資料5:   甘樫丘周辺図(赤線は主のもの)
資料5:   飛鳥京の復元図(赤字は現在の施設)
飛鳥歴史公園館HPより引用
奈良盆地の中心に置かれた飛鳥京、天香具山から橘寺までの南北約3km、多武峰から甘樫丘・飛鳥川までの東西約0.7kmに囲まれた狭い盆地の中に設けられました。6世紀半ばから7世紀末までの約150年間、日本(倭国)の中心がこの盆地に置かれていたのです。ここに都を形成する宮殿や豪族の建物、寺院が建ち並び、渡来人が移り住み日本の初期の統治機構を造っていたわけです。
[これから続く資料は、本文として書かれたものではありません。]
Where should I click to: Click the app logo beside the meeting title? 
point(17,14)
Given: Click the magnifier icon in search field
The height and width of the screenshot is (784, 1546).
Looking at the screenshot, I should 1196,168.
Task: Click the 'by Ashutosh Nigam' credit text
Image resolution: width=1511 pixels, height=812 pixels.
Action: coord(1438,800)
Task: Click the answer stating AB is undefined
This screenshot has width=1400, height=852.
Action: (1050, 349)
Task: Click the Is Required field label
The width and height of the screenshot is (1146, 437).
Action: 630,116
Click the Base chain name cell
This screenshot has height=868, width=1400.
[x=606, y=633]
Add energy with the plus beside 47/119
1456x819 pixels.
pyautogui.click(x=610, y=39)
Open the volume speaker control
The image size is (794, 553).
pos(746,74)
飛鳥を回り、甘樫の丘に立って飛鳥盆地を見下ろしましたが、現在ののどかな飛鳥の田園風景から一気に古の飛鳥京を思い起こすにはちょっと私には時間がかかりそうです。
写真32:  甘樫丘山頂よりの展望(東方面)
眼下に飛鳥寺があり、その後方に多武峰がそびえ、時代の舞台となった談山神社があります
写真33: 甘樫丘山頂よりの展望(眼下の飛鳥寺は間近)
眼下の飛鳥寺、当時はほぼ写真全体を占める一塔三金堂の壮大豪華な伽藍が展開していたようです
写真34: 甘樫丘山頂よりの展望(北方面)
飛鳥京の北方境界となる天香具山(右、152m)、耳成山(左、140m)など昔から神々の山とした大和三山が遠望できます。この大和三山に囲まれた地区に藤原京が置かれました。
写真35: 甘樫丘山頂よりの展望(北方面)
畝傍山(右手前、199m)、二上山(後方)が遠望できます。大和三山は万葉集の中でよく詠われています。
写真36: 甘樫丘山頂よりの展望(南東方面)
眼下の飛鳥盆地にある飛鳥板蓋宮などを見下ろすことが出来ますその背後に岡寺、石舞台古墳などがあります。右後方が高松塚古墳がある桧隈地区で渡来人が多く居住していました。